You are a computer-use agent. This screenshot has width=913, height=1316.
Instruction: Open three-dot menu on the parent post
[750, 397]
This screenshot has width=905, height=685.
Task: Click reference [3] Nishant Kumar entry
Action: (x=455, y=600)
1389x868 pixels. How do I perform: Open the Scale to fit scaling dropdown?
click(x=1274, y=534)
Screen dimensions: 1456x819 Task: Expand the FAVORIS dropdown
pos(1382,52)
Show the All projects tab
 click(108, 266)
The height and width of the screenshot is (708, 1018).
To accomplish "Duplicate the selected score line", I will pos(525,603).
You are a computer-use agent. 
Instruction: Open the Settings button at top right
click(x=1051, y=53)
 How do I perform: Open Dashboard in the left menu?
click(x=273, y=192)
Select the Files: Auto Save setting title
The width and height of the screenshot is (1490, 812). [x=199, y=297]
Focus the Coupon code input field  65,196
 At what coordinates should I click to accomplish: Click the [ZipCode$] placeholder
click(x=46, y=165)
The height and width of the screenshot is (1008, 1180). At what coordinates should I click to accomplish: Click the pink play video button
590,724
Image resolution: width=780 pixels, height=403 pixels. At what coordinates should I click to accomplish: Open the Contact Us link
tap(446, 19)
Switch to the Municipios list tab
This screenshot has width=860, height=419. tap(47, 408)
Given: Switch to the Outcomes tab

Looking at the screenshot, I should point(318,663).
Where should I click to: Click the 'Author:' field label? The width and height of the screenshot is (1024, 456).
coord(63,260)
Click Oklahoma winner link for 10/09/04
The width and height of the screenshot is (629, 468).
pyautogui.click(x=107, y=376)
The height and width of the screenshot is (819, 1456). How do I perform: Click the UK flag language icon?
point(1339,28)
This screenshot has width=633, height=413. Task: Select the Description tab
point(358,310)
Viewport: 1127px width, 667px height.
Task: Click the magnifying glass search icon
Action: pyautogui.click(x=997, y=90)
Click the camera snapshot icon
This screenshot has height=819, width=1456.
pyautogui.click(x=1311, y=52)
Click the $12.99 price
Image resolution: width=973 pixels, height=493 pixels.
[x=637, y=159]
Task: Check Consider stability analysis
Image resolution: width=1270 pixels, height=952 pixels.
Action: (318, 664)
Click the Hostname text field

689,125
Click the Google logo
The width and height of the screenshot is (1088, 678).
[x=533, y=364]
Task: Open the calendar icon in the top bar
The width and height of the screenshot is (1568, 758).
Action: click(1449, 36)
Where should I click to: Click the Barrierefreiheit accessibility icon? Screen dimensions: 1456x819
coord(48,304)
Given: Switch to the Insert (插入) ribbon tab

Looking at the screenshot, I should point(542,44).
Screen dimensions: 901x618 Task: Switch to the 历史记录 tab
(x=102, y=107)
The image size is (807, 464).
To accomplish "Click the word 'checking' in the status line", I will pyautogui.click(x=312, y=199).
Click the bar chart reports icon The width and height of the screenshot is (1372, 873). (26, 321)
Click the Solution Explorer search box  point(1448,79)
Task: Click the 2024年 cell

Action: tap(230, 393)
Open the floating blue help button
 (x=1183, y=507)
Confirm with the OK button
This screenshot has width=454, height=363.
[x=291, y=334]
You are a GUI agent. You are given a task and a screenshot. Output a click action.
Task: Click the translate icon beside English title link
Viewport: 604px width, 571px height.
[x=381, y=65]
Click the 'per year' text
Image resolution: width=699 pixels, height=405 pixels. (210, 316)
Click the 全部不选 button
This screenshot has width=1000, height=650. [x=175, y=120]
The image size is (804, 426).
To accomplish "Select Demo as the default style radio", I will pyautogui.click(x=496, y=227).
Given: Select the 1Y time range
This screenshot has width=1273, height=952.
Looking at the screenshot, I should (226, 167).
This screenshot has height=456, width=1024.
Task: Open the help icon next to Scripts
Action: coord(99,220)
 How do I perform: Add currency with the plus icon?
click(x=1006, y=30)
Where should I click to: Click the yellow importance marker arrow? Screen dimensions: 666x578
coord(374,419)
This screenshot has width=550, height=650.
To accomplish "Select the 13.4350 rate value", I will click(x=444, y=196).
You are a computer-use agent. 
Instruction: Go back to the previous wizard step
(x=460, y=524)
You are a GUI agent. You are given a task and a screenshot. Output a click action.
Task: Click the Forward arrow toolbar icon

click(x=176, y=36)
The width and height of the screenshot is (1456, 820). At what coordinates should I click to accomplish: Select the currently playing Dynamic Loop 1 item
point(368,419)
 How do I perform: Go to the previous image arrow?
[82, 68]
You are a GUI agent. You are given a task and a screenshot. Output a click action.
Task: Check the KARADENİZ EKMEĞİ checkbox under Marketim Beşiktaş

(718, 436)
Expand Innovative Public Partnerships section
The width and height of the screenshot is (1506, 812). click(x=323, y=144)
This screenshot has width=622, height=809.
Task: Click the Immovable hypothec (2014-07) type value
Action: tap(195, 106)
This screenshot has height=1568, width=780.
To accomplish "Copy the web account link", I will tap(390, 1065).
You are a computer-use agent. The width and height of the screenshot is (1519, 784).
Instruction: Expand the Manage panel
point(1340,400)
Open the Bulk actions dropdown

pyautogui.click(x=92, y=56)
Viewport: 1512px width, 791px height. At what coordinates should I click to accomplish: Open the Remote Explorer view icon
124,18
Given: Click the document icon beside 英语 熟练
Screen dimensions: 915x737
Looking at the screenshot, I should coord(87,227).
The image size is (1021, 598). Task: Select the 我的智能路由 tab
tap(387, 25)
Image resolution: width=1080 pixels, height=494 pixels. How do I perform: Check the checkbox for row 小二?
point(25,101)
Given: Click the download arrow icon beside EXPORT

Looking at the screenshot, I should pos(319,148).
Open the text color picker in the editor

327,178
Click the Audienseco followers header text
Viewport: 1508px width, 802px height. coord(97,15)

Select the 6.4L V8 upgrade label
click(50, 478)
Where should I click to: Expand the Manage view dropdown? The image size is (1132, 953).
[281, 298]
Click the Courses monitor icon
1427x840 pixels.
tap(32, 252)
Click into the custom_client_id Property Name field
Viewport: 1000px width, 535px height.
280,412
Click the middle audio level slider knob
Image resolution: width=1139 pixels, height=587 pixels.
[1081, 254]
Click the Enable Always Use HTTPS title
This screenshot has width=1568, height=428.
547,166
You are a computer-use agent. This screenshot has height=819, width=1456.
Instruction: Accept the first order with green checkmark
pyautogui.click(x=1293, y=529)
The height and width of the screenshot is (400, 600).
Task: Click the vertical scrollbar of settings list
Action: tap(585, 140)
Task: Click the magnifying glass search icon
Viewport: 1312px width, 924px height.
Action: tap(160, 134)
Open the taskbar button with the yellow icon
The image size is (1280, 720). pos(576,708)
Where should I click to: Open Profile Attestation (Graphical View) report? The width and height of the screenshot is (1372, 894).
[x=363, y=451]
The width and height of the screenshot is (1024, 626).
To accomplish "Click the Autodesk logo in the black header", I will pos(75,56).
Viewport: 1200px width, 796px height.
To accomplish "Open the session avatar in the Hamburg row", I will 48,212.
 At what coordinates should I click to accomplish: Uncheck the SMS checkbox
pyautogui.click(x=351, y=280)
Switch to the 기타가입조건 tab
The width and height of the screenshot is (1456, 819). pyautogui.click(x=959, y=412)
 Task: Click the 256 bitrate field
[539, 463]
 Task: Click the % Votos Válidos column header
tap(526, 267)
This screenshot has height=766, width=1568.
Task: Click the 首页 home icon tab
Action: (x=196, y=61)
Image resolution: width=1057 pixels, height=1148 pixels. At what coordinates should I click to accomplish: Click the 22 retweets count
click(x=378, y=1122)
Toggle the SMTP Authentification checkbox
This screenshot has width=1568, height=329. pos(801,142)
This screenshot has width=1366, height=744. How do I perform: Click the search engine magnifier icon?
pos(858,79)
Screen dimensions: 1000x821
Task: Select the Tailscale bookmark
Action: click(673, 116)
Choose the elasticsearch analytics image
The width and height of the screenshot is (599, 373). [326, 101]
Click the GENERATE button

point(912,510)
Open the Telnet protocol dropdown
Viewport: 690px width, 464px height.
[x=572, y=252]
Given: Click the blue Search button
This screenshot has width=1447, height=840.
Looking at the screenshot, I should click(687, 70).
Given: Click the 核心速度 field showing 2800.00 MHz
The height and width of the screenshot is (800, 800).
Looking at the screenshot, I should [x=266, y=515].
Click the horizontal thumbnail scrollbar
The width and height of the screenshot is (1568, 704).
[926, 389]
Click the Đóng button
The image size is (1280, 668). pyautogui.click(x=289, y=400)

========================================

-- EXERCISE AIM --
Render the items from the line containing "Where should I click to: Click the 'Author:'" through the line containing "pyautogui.click(x=107, y=376)", both included, as a JSON list of strings with one string per line and blank lines omitted.

-- PROBLEM SOLUTION --
[
  "Where should I click to: Click the 'Author:' field label? The width and height of the screenshot is (1024, 456).",
  "coord(63,260)",
  "Click Oklahoma winner link for 10/09/04",
  "The width and height of the screenshot is (629, 468).",
  "pyautogui.click(x=107, y=376)"
]